=== MATERIAL PROVIDED ===

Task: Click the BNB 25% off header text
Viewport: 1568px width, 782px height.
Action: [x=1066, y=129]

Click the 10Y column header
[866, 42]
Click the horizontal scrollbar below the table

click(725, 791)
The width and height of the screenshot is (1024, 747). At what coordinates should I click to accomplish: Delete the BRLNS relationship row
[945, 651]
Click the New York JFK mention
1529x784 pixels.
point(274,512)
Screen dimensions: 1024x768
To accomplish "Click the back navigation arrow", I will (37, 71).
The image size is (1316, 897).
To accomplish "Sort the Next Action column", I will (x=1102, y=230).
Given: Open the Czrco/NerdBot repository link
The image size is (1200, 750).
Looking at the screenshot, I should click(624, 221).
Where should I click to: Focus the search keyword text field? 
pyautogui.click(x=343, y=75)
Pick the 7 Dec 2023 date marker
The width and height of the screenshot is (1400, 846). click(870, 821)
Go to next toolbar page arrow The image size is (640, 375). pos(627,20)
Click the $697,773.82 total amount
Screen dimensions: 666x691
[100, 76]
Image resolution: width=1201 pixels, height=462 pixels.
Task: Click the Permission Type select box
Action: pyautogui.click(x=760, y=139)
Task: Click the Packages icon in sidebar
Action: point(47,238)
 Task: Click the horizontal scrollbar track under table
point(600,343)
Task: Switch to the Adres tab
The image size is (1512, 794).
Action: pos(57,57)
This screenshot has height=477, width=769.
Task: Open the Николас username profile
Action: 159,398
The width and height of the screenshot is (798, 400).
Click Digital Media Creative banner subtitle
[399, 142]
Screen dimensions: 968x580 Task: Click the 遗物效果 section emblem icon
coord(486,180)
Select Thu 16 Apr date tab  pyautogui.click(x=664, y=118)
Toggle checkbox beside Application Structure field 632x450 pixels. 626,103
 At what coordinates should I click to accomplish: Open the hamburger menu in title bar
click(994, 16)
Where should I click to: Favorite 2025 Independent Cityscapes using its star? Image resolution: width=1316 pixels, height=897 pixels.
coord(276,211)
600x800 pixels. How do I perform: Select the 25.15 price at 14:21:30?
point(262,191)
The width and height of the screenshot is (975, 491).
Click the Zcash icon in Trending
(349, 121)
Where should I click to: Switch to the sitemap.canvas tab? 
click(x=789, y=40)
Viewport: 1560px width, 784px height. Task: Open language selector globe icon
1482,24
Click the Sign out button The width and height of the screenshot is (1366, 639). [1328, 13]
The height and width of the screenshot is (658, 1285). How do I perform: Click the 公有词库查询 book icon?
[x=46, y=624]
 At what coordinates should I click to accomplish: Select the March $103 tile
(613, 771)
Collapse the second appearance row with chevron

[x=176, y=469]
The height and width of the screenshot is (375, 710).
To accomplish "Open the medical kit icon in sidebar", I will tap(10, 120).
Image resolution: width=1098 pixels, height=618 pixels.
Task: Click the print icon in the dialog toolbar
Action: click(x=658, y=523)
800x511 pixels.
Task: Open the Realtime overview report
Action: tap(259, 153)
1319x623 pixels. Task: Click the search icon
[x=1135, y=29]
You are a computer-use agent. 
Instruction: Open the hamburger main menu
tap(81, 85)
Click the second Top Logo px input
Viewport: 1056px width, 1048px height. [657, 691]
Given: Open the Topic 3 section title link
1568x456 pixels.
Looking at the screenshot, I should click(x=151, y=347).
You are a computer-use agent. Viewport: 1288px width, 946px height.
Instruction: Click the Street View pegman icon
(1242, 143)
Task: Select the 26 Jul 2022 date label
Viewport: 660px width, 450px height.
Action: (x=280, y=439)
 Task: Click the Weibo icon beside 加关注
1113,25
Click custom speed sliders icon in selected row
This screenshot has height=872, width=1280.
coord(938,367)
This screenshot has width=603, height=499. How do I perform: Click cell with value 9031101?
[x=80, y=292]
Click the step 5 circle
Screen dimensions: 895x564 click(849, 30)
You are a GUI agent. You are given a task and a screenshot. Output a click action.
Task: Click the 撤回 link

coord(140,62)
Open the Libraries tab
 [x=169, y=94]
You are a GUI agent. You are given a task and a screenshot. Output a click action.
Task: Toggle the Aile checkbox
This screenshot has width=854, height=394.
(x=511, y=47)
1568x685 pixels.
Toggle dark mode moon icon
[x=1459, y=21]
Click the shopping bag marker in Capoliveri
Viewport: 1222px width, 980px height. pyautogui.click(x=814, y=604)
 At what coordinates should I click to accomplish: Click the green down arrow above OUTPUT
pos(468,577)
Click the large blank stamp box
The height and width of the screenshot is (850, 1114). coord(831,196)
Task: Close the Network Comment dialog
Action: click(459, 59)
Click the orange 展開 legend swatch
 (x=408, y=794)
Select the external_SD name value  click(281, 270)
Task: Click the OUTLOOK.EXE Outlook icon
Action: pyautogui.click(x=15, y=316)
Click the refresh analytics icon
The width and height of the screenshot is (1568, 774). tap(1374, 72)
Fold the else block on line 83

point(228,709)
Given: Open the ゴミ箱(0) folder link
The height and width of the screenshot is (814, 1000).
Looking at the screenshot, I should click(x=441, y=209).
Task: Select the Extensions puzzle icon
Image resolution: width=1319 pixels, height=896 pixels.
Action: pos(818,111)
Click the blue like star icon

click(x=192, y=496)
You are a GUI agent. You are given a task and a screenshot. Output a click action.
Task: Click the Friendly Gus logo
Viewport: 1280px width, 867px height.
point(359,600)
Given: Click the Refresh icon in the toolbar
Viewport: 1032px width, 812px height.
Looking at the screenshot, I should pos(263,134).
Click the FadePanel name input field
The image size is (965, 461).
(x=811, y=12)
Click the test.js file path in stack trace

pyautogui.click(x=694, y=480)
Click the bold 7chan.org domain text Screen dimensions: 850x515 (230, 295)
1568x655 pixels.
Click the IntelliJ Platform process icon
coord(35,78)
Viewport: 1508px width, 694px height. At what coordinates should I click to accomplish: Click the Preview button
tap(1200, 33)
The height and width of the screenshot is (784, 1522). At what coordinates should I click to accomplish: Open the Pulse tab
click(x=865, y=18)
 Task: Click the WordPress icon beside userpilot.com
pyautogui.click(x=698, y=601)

===

» DESCRIPTION OF THE TASK
The data above should be reproduced in full, word for word.

» PROBLEM SOLUTION
Task: Click the BNB 25% off header text
Viewport: 1568px width, 782px height.
Action: [x=1066, y=129]

Click the 10Y column header
[866, 42]
Click the horizontal scrollbar below the table

click(725, 791)
The width and height of the screenshot is (1024, 747). At what coordinates should I click to accomplish: Delete the BRLNS relationship row
[945, 651]
Click the New York JFK mention
1529x784 pixels.
point(274,512)
Screen dimensions: 1024x768
To accomplish "Click the back navigation arrow", I will (37, 71).
The image size is (1316, 897).
To accomplish "Sort the Next Action column", I will (x=1102, y=230).
Given: Open the Czrco/NerdBot repository link
The image size is (1200, 750).
Looking at the screenshot, I should click(624, 221).
Where should I click to: Focus the search keyword text field? 
pyautogui.click(x=343, y=75)
Pick the 7 Dec 2023 date marker
The width and height of the screenshot is (1400, 846). click(870, 821)
Go to next toolbar page arrow The image size is (640, 375). pos(627,20)
Click the $697,773.82 total amount
Screen dimensions: 666x691
[100, 76]
Image resolution: width=1201 pixels, height=462 pixels.
Task: Click the Permission Type select box
Action: pyautogui.click(x=760, y=139)
Task: Click the Packages icon in sidebar
Action: point(47,238)
 Task: Click the horizontal scrollbar track under table
point(600,343)
Task: Switch to the Adres tab
The image size is (1512, 794).
Action: pos(57,57)
This screenshot has height=477, width=769.
Task: Open the Николас username profile
Action: 159,398
The width and height of the screenshot is (798, 400).
Click Digital Media Creative banner subtitle
[399, 142]
Screen dimensions: 968x580 Task: Click the 遗物效果 section emblem icon
coord(486,180)
Select Thu 16 Apr date tab  pyautogui.click(x=664, y=118)
Toggle checkbox beside Application Structure field 632x450 pixels. 626,103
 At what coordinates should I click to accomplish: Open the hamburger menu in title bar
click(994, 16)
Where should I click to: Favorite 2025 Independent Cityscapes using its star? Image resolution: width=1316 pixels, height=897 pixels.
coord(276,211)
600x800 pixels. How do I perform: Select the 25.15 price at 14:21:30?
point(262,191)
The width and height of the screenshot is (975, 491).
Click the Zcash icon in Trending
(349, 121)
Where should I click to: Switch to the sitemap.canvas tab? 
click(x=789, y=40)
Viewport: 1560px width, 784px height. Task: Open language selector globe icon
1482,24
Click the Sign out button The width and height of the screenshot is (1366, 639). [1328, 13]
The height and width of the screenshot is (658, 1285). How do I perform: Click the 公有词库查询 book icon?
[x=46, y=624]
 At what coordinates should I click to accomplish: Select the March $103 tile
(613, 771)
Collapse the second appearance row with chevron

[x=176, y=469]
The height and width of the screenshot is (375, 710).
To accomplish "Open the medical kit icon in sidebar", I will tap(10, 120).
Image resolution: width=1098 pixels, height=618 pixels.
Task: Click the print icon in the dialog toolbar
Action: click(x=658, y=523)
800x511 pixels.
Task: Open the Realtime overview report
Action: tap(259, 153)
1319x623 pixels. Task: Click the search icon
[x=1135, y=29]
You are a computer-use agent. 
Instruction: Open the hamburger main menu
tap(81, 85)
Click the second Top Logo px input
Viewport: 1056px width, 1048px height. [657, 691]
Given: Open the Topic 3 section title link
1568x456 pixels.
Looking at the screenshot, I should click(x=151, y=347).
You are a computer-use agent. Viewport: 1288px width, 946px height.
Instruction: Click the Street View pegman icon
(1242, 143)
Task: Select the 26 Jul 2022 date label
Viewport: 660px width, 450px height.
Action: (x=280, y=439)
 Task: Click the Weibo icon beside 加关注
1113,25
Click custom speed sliders icon in selected row
This screenshot has height=872, width=1280.
coord(938,367)
This screenshot has width=603, height=499. How do I perform: Click cell with value 9031101?
[x=80, y=292]
Click the step 5 circle
Screen dimensions: 895x564 click(849, 30)
You are a GUI agent. You are given a task and a screenshot. Output a click action.
Task: Click the 撤回 link

coord(140,62)
Open the Libraries tab
 [x=169, y=94]
You are a GUI agent. You are given a task and a screenshot. Output a click action.
Task: Toggle the Aile checkbox
This screenshot has width=854, height=394.
(x=511, y=47)
1568x685 pixels.
Toggle dark mode moon icon
[x=1459, y=21]
Click the shopping bag marker in Capoliveri
Viewport: 1222px width, 980px height. pyautogui.click(x=814, y=604)
 At what coordinates should I click to accomplish: Click the green down arrow above OUTPUT
pos(468,577)
Click the large blank stamp box
The height and width of the screenshot is (850, 1114). coord(831,196)
Task: Close the Network Comment dialog
Action: click(459, 59)
Click the orange 展開 legend swatch
 (x=408, y=794)
Select the external_SD name value  click(281, 270)
Task: Click the OUTLOOK.EXE Outlook icon
Action: pyautogui.click(x=15, y=316)
Click the refresh analytics icon
The width and height of the screenshot is (1568, 774). tap(1374, 72)
Fold the else block on line 83

point(228,709)
Given: Open the ゴミ箱(0) folder link
The height and width of the screenshot is (814, 1000).
Looking at the screenshot, I should click(x=441, y=209).
Task: Select the Extensions puzzle icon
Image resolution: width=1319 pixels, height=896 pixels.
Action: pos(818,111)
Click the blue like star icon

click(x=192, y=496)
You are a GUI agent. You are given a task and a screenshot. Output a click action.
Task: Click the Friendly Gus logo
Viewport: 1280px width, 867px height.
point(359,600)
Given: Click the Refresh icon in the toolbar
Viewport: 1032px width, 812px height.
Looking at the screenshot, I should pos(263,134).
Click the FadePanel name input field
The image size is (965, 461).
(x=811, y=12)
Click the test.js file path in stack trace

pyautogui.click(x=694, y=480)
Click the bold 7chan.org domain text Screen dimensions: 850x515 (230, 295)
1568x655 pixels.
Click the IntelliJ Platform process icon
coord(35,78)
Viewport: 1508px width, 694px height. At what coordinates should I click to accomplish: Click the Preview button
tap(1200, 33)
The height and width of the screenshot is (784, 1522). At what coordinates should I click to accomplish: Open the Pulse tab
click(x=865, y=18)
 Task: Click the WordPress icon beside userpilot.com
pyautogui.click(x=698, y=601)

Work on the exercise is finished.